FBI moving 1,500 personnel from D.C., closing storied headquarters building: Patel
WASHINGTON − FBI Director Kash Patel announced in a Fox News broadcast Friday that he’s redeploying 1,500 FBI agents, analysts and other personnel from Washington to posts throughout the country, and shutting down the bureau’s storied headquarters because it is “unsafe for our workforce.”
Patel has talked frequently about moving FBI personnel out of the nation’s capital and even shutting down the J. Edgar Hoover FBI Building and making it into some form of a “deep state” museum.
But his comments to Fox News anchor Maria Bartiromo appear to be the most definitive to date in terms of his plans for the FBI and the building named after the bureau's longest-serving director.
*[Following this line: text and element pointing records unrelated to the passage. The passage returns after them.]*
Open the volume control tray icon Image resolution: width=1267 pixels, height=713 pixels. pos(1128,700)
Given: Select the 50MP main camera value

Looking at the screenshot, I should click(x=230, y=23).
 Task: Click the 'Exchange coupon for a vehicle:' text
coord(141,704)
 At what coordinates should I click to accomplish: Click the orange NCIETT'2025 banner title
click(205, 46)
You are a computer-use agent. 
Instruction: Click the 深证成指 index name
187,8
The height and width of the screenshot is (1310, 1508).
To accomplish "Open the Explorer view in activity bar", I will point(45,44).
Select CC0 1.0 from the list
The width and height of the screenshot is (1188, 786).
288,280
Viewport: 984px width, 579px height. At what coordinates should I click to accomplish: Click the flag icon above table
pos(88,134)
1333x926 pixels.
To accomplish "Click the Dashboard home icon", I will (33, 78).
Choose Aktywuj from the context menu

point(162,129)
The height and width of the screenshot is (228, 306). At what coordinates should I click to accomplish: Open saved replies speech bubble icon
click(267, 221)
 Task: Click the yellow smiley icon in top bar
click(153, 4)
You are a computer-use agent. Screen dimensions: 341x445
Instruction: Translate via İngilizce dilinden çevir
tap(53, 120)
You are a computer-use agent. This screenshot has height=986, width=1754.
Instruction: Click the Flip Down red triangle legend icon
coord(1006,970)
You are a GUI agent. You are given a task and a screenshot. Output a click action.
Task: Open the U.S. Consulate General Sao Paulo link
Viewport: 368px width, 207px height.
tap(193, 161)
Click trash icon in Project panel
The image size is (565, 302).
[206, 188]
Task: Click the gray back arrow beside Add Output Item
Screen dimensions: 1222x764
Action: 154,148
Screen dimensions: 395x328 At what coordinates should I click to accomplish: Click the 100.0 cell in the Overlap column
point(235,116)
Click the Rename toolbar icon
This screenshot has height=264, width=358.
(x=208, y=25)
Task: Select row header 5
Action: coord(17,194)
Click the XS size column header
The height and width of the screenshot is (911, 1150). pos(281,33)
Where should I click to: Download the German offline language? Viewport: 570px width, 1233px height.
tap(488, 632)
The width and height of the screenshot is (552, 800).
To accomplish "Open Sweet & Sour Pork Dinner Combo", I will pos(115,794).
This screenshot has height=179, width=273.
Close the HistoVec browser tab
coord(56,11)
Patel said that the FBI currently has about 11,000 of its 38,000 or so staff in the National Capital Region, a 50-mile radius around Washington, D.C.
“It's like a third of the workforce. A third of the crime doesn't happen here. So we're taking 1,500 of those folks and moving them out,” Patel said. “Every state's getting a plus up.”
Patel didn’t say much about the plans to move the FBI headquarters, something prior FBI directors and Congress acknowledged needed to be done because of the decrepit condition of the building.
“I didn't know that I was going to do this, but I'm going to announce on your show anyway, this FBI is leaving the Hoover building because this building is unsafe for our workforce,” Patel said, surprising Deputy Director Dan Bongino, who was at his side for the interview. “But we want the American men and women to know if you're going to come work at the premier law enforcement agency in the world, we're going to give you a building that's commensurate with that, and that's not this place.”